08 August 2005

brides of frankenstein



Sunday, July 31, 2005 through Sunday, October 30, 2005

Brides of Frankenstein will exhibit experimental work by a new generation of female artists working with video, installation, robotics, the Internet, computer animation, and other digital and traditional media, to animate synthetic creatures with virtual life. Presenting visually and conceptually compelling pieces by approximately fifteen artists, the exhibition will survey the diverse ways contemporary women artists animate synthetic creatures to investigate a range of humanistic and aesthetic concerns.

Creating living or lifelike creatures—often, the “ideal” woman—from inanimate materials has traditionally been viewed in Western culture as an exclusively male enterprise. Brides of Frankenstein challenges the notion that men are the prime movers in the project to fabricate animated, lifelike creatures (and by extension, art). It suggests that the impulse to create is more universal.

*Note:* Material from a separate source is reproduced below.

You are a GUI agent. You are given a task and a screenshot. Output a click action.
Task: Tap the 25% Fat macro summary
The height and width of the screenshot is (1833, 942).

In Brides of Frankenstein, the artists are the “brides." As metaphorical consorts of Mary Shelley’s fictional, and archetypal, Dr. Victor Frankenstein, they engender lifelike creatures. Like his, their artificial progeny embody complex responses to the human implications of the technologies they use. Their projects incorporate critiques of the unreflective hubris that motivated Dr. Frankenstein, and explore the profound social, cultural and moral issues his activities raise. But they also address the potential for transformation and inquiry, and the new forms of identity, perception, movement, presence, representation, meaning and expression, that new technologies allow.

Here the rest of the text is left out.